Hallelujah! The farmers’ request was granted, with the company’s only stipulation being the petitioners’ agreement to the C&O’s choice of names: “Crozet”! It was 1876, the nation’s Centennial year, and the future looked bright indeed.
The virtual scenes at the Crozet Crossroad now spin into overdrive. 1877, the farmers construct a diminutive depot, and Abram Wayland is appointed station agent and postmaster; 1878, E.R. Mays opens the village’s first store, Miller School opens and the first teachers and students arrive, and business picks up at the little flag stop; 1880, Charles Lee “Charlie” Wayland opens Crozet’s second store; 1881, Crozet’s third store is opened by J.T. O’Neill, Miller School constructs an all-weather macadam road surface from the Crozet depot to their campus, and the local farmers’ wives hang out shingles advertising for “summer boarders” at their homes nearby the railroad; 1883, local nurseries advertise fruit and ornamental trees shipping from Crozet, Miller School relocates its freight and post office from Mechums River to Crozet; 1885, James M. Ellison opens his Liberty Hall Hotel along with a feed store and yet another general store business.
Whew—might need to give those nifty glasses just a moment to cool down!

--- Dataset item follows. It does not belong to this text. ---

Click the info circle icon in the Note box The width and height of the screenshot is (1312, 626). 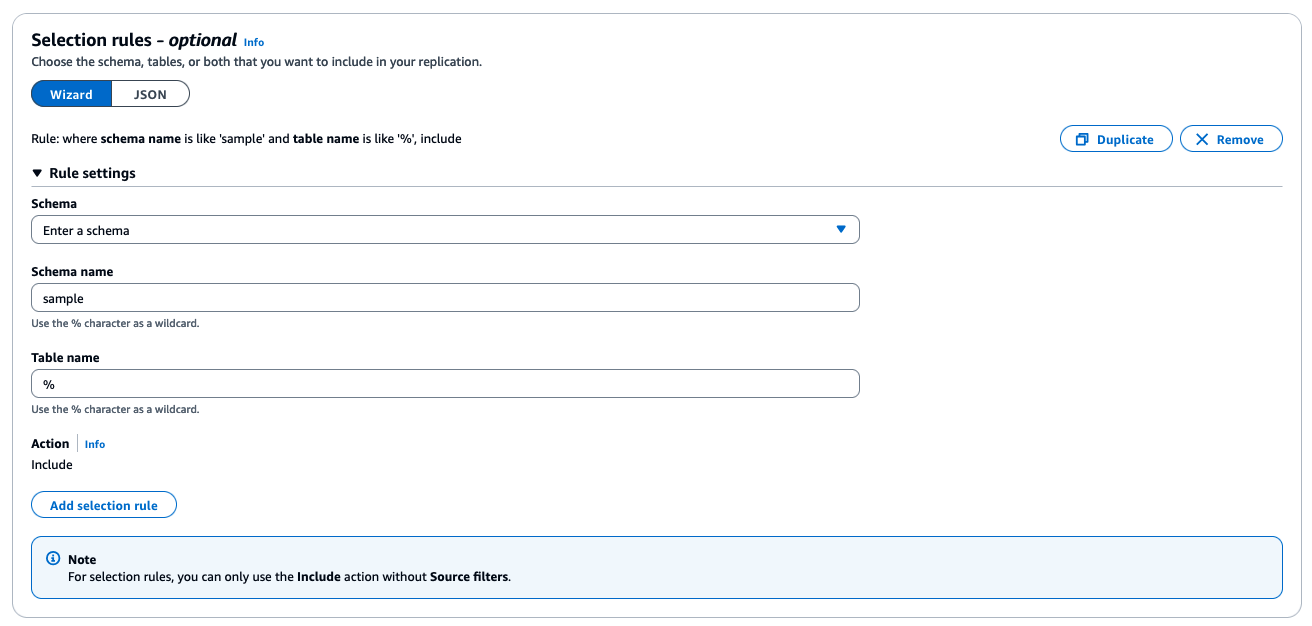[54, 559]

The little crossroad village is becoming a community and attracting serious attention around the region. More and more varied amenities arrive to entice even more visitors to consider a move to the little-town-that-could. Blacksmiths, carpenters, shoemakers, and a physician are in place, and new retailers have dry goods, yard goods and fresh foods arriving daily by train. Plant nurseries, sawmills, feed mills, a cannery, and orchards are employing workers; houses, churches and a school are being built, and newspapers in even the state capital are shining a light on the happenings. Then, with a flip of the last page of the calendar, a brand-new century arrived.
Within a decade or so, the four corners of the busiest crossroad in rural western Albemarle County enjoyed electric lights, running water, the Lyric Theater, Crozet Hotel, Crozet Hardware, Crozet Drug Store, a multi-story refrigerated cold storage warehouse, Crozet Cooperage, and a commercial Square, modern in every way. A tidy little yellow and brown passenger station and freight depot welcomed mail trains multiple times a day, and dispatched travelers to all points north, south, east and west.
Now, which of those stores is selling those fancy glasses? We might just have to get us a pair—or two.